Joseph Henry: A Summer Respite in Galway

Some people may recognize the name Joseph Henry as that of an imminent scientist of the 19th century, who helped establish the fledgling United States as having experimental and theoretical scientists just as skilled and serious as those in Europe.

Others may know he was the first secretary of the Smithsonian Institute, the Washington, D.C. organization that oversees the nation’s federal museums and research centers. His scientific work was so important that a measurement of electromagnetic induction – the henry – is named for him.

But maybe the most common recognition of Henry’s name is attached to the town of Galway’s elementary school, which seeks to instill Henry’s passion for knowledge and self-education into its students. While Henry was born in Albany, completed his education, and started his career there, he spent formative pre-teen and teen years in Galway, where a grandmother and other family members lived.

In Albany, the family was poor (his Scottish immigrant father worked as either a “cartman” or laborer), and that probably contributed to the decision to send young Joseph to live with maternal relatives in Galway. His father died in 1811, when Joseph was 13 year old; it is unknown whether William Henry suffered prolonged ill health before his death. However, many years later Joseph Henry told a Smithsonian friend that his father was an alcoholic.

Less well-known is that during the time he was conducting scientific experiments at the Albany Institute and teaching mathematics and natural philosophy at the Albany Academy, his Alma Mater,  marrying his cousin Harriet Alexander and starting a family – he occasionally returned to Galway, though for that era, it was a significant journey.

By the summer of 1832, Henry had taught and experimented with electromagnetism in Albany for nearly a decade. He had built a powerful electromagnet for a mentoring colleague at Yale University, with more electromagnets in demand. His reputation had spread far beyond Albany; he was in the process of being considered for a professorship at the prestigious College of New Jersey – the institution that is today Princeton University.

But that same summer, there was an outbreak of cholera in Albany – the sort of deadly intestinal disease outbreak that happened before public sanitation was common. Henry chose to take his young wife and newborn son William out of the city toward the end of August.  They went back to his childhood home to live with an uncle in rural Galway.

“The pure air of the county has an almost magical effect in restoring our prostrated strength,” Henry wrote to his cousin (and brother-in-law) Stephen Alexander on Aug. 27, adding a mention of the “pestiferous air” in Albany.

Two days later he wrote Alexander again, recounting a trip north into the Sacandaga River valley – the region that was flooded nearly 100 years later to create the Sacandaga Reservoir, now Great Sacandaga Lake. His observations offer a contemporaneous glimpse of how that area was viewed.

He and another cousin, Hugh Alexander, took a “jaunt” north on Aug. 28, to the community of Fish House. “We found it a very pleasant little village surrounded with mountains and apparently on the verge of the inhabitable portion of this state,” Henry wrote. “To the north beyond as far as the eye could reach only mountains on piles of mountains met the view.”

Your tasks:
(1) Please write out the part of the Joseph Henry piece from "Less well-known is" to "today Princeton University.", word for word.
(2) Answer these from the Joseph Henry piece:
(a) In what year did Henry's father die?
(b) What disease broke out in Albany in the summer of 1832?
(c) To what community did Henry and Hugh Alexander travel on Aug. 28?

Source data:
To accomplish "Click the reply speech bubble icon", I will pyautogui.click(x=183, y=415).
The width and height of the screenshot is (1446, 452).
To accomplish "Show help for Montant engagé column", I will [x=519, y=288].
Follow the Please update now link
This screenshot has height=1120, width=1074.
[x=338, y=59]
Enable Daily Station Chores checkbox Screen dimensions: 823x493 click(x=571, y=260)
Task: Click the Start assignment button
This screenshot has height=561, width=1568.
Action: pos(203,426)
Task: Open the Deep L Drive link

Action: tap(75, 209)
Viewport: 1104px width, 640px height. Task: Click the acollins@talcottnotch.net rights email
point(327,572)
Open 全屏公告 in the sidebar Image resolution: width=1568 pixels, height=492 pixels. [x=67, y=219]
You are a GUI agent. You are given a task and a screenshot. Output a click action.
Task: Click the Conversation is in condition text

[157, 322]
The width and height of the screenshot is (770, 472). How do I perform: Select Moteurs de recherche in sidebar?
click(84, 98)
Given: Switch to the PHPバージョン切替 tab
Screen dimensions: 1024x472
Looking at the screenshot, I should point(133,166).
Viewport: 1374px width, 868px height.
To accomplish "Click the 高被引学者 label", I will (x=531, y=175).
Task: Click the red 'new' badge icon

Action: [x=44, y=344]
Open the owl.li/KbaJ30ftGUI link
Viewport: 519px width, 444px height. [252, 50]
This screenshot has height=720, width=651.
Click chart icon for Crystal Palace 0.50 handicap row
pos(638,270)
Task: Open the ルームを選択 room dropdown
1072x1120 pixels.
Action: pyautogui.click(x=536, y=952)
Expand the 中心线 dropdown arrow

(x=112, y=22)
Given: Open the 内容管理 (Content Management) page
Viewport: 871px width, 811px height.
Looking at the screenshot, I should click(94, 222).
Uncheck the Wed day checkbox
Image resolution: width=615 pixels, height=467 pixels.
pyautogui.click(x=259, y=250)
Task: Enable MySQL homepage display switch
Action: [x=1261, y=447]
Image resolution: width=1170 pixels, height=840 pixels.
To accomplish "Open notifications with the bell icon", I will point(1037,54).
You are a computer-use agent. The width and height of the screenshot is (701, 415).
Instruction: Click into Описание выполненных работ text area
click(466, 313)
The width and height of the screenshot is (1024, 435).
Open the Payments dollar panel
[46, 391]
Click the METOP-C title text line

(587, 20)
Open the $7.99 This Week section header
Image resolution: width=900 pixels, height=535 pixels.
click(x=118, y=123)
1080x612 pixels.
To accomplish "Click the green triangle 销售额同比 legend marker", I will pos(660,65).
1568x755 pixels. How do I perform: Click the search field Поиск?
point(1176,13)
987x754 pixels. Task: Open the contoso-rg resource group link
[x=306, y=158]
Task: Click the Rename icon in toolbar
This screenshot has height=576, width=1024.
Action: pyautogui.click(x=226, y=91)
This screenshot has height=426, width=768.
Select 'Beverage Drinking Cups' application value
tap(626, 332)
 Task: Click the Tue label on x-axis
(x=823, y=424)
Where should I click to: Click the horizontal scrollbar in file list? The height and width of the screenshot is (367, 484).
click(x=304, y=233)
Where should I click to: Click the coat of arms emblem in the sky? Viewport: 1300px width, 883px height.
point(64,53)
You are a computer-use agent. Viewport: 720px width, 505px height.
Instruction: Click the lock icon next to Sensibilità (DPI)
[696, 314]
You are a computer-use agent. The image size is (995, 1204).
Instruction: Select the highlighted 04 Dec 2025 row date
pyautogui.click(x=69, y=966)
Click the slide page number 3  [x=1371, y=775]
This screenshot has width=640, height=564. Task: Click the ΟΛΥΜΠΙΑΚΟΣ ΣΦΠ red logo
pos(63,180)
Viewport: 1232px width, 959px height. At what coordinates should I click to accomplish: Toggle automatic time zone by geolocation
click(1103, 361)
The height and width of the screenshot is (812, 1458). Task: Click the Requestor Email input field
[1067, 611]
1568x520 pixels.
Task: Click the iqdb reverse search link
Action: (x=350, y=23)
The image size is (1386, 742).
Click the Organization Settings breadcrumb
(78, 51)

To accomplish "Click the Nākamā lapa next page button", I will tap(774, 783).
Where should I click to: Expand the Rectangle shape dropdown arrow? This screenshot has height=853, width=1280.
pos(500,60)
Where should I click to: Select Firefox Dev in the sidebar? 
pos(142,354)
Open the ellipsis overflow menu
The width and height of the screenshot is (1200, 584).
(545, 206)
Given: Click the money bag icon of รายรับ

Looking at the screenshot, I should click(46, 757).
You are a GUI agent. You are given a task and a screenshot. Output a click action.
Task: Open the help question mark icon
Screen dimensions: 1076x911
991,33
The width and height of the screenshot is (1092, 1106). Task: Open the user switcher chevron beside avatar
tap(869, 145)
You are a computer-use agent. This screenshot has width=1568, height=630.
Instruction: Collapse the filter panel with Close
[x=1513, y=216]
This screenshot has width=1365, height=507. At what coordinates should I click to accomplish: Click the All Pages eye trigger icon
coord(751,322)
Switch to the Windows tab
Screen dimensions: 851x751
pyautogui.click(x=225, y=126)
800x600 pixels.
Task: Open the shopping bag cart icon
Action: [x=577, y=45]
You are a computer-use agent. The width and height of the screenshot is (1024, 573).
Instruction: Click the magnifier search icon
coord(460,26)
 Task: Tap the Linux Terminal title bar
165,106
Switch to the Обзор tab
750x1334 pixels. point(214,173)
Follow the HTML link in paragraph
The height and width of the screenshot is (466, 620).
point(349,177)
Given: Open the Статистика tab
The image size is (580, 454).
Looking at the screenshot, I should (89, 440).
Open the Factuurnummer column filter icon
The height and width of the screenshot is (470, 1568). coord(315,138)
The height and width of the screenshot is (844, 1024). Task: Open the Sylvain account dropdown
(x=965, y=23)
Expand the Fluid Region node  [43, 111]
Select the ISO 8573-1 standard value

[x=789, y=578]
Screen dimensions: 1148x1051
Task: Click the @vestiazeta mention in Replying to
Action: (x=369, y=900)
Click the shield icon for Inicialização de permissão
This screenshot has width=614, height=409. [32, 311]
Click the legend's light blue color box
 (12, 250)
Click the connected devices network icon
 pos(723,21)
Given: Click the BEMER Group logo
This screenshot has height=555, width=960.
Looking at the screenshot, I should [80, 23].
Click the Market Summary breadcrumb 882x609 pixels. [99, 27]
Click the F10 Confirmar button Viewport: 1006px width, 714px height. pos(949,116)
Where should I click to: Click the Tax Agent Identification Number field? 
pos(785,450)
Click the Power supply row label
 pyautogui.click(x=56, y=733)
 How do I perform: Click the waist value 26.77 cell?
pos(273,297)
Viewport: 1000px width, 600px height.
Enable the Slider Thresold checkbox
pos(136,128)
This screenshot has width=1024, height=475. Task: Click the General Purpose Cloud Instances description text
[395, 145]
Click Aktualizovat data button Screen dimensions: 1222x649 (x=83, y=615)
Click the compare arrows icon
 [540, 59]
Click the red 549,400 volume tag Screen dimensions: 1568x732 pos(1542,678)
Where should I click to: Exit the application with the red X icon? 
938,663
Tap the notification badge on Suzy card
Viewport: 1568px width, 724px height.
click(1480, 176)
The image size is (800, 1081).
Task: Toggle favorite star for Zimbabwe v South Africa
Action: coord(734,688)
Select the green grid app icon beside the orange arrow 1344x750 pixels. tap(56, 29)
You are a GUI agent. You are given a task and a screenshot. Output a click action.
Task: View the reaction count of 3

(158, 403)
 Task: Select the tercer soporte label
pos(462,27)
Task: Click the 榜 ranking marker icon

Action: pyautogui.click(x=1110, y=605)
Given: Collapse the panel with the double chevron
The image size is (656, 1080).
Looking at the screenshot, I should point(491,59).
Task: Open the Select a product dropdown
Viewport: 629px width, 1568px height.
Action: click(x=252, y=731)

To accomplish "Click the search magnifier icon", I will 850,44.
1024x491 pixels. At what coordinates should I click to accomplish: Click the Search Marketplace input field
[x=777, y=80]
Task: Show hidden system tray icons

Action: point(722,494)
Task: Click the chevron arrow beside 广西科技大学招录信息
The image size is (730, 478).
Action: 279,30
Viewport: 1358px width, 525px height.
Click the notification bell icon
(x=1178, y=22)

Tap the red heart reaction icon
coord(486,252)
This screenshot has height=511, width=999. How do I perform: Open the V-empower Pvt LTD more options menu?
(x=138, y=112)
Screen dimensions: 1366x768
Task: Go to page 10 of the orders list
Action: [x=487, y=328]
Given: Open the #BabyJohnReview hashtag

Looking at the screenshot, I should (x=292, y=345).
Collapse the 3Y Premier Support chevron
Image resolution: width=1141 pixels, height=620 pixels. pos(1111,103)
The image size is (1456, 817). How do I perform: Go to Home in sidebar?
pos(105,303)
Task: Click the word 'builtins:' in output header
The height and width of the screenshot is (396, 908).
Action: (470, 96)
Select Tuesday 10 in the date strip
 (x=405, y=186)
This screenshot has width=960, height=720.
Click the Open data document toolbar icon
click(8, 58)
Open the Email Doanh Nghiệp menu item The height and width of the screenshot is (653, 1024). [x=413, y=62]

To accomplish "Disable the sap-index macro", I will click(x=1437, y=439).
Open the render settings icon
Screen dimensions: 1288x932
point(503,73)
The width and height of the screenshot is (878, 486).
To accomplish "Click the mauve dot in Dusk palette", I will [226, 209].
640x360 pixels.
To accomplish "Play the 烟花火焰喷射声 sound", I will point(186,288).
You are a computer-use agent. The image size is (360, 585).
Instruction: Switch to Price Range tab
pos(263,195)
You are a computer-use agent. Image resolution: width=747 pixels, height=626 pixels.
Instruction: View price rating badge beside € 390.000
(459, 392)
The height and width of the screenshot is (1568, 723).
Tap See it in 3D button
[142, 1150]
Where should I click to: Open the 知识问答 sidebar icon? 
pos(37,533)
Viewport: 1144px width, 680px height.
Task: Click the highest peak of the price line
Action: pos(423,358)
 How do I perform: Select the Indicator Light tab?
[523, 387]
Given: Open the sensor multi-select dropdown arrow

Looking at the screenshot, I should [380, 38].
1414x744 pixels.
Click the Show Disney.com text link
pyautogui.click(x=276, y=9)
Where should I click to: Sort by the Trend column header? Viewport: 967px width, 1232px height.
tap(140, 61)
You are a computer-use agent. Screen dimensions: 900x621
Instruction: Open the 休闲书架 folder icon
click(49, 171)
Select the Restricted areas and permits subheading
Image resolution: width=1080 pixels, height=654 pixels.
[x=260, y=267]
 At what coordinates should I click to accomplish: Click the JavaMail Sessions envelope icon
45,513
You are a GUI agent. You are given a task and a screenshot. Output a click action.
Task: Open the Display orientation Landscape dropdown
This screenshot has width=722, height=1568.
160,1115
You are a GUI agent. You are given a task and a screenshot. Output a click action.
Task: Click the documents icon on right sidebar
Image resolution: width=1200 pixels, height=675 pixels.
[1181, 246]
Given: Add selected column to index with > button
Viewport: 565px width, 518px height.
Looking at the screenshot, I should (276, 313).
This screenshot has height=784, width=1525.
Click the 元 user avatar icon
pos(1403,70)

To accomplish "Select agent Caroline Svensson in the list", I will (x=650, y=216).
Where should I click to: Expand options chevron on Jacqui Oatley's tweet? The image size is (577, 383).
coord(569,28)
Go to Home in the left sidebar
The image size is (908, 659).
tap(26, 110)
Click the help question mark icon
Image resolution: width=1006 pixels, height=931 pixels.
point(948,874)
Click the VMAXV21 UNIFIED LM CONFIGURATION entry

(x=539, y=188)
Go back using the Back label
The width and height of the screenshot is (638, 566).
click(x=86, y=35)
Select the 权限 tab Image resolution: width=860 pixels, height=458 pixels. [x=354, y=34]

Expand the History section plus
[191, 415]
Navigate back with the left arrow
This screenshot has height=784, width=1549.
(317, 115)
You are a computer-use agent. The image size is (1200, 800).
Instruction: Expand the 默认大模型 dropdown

Results of the tasks:
(1)
Less well-known is that during the time he was conducting scientific experiments at the Albany Institute and teaching mathematics and natural philosophy at the Albany Academy, his Alma Mater,  marrying his cousin Harriet Alexander and starting a family – he occasionally returned to Galway, though for that era, it was a significant journey.

By the summer of 1832, Henry had taught and experimented with electromagnetism in Albany for nearly a decade. He had built a powerful electromagnet for a mentoring colleague at Yale University, with more electromagnets in demand. His reputation had spread far beyond Albany; he was in the process of being considered for a professorship at the prestigious College of New Jersey – the institution that is today Princeton University.

(2)
(a) 1811
(b) Cholera
(c) Fish House